Brief –
Pull out every line of the records that contains the string "perform", with case counting.

Available data –
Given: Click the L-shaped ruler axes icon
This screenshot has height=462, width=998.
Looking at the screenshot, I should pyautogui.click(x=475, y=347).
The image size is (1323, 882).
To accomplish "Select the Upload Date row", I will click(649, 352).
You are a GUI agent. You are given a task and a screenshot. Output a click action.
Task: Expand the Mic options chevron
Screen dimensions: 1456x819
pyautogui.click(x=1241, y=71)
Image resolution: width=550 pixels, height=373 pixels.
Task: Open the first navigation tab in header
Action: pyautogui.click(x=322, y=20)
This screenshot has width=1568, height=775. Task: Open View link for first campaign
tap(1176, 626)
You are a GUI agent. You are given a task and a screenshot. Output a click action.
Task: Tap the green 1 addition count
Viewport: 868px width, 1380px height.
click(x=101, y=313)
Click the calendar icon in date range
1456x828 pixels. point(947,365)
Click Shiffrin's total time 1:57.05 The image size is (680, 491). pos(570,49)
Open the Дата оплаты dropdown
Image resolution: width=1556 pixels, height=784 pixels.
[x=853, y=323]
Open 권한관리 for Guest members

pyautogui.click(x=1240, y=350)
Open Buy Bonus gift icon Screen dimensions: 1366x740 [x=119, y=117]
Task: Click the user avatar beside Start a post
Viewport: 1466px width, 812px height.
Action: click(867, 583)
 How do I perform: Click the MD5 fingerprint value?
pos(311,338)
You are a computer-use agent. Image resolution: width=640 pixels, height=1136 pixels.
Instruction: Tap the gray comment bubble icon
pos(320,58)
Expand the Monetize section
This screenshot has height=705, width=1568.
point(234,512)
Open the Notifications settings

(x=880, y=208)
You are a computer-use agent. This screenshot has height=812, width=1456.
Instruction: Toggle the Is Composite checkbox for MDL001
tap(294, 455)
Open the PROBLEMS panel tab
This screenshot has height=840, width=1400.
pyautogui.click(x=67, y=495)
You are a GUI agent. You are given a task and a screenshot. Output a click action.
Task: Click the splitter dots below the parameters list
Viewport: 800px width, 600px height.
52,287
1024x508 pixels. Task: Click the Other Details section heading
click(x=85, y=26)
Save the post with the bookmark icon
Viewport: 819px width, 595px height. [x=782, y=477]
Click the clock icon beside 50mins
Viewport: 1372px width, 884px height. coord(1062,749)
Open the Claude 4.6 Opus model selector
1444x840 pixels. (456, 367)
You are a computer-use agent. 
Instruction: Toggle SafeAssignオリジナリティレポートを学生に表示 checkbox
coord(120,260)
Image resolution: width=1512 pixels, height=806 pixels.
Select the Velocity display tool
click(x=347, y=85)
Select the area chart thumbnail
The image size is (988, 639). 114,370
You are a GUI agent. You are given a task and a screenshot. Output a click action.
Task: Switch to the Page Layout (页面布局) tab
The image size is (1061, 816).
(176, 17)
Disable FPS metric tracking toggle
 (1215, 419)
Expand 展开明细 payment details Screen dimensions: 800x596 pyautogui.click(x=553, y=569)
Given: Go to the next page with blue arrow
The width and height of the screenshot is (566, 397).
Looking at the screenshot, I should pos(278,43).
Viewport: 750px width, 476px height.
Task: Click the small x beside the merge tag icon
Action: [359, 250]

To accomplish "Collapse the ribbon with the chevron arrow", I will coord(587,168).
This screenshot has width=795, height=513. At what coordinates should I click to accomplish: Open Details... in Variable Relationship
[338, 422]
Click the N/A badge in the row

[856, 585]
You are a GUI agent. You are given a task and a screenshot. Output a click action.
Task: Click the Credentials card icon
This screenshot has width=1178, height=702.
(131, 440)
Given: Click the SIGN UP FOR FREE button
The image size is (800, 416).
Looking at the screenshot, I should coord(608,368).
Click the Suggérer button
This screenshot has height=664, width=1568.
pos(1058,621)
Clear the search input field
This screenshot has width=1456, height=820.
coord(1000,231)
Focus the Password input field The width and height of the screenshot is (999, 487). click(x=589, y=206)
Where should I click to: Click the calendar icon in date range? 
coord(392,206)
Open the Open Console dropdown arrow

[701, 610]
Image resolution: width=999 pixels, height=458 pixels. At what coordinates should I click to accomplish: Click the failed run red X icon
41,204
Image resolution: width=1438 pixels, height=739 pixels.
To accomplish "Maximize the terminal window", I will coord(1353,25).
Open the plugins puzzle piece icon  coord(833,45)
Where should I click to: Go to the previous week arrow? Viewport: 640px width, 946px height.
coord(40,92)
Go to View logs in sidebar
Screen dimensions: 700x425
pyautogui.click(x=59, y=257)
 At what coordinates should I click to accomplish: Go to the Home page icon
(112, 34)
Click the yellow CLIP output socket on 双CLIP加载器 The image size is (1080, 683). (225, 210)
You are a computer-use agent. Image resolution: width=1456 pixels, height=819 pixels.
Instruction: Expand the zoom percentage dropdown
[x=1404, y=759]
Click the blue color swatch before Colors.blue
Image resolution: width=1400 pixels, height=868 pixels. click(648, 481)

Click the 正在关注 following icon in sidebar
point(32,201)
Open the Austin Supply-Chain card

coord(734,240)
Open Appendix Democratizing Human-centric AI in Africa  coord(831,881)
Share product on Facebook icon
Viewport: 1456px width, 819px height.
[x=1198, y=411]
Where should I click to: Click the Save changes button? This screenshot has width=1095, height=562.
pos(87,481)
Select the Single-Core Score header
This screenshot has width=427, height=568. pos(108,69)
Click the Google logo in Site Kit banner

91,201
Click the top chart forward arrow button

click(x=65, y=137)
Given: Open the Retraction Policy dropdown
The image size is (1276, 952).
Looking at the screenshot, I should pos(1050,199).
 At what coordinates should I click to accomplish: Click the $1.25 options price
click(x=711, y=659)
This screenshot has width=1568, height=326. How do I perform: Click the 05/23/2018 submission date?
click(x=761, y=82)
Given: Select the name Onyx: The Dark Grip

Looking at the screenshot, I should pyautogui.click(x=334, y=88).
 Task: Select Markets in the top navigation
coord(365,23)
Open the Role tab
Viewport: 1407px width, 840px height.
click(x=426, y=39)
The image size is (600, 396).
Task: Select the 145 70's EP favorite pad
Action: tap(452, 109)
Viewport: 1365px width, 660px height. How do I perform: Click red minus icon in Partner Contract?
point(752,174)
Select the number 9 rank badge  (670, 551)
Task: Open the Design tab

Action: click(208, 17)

Result of the task –
 How do I perform: Click the MD5 fingerprint value?
This screenshot has width=1568, height=326. How do I perform: Click the 05/23/2018 submission date?
Viewport: 1365px width, 660px height. How do I perform: Click red minus icon in Partner Contract?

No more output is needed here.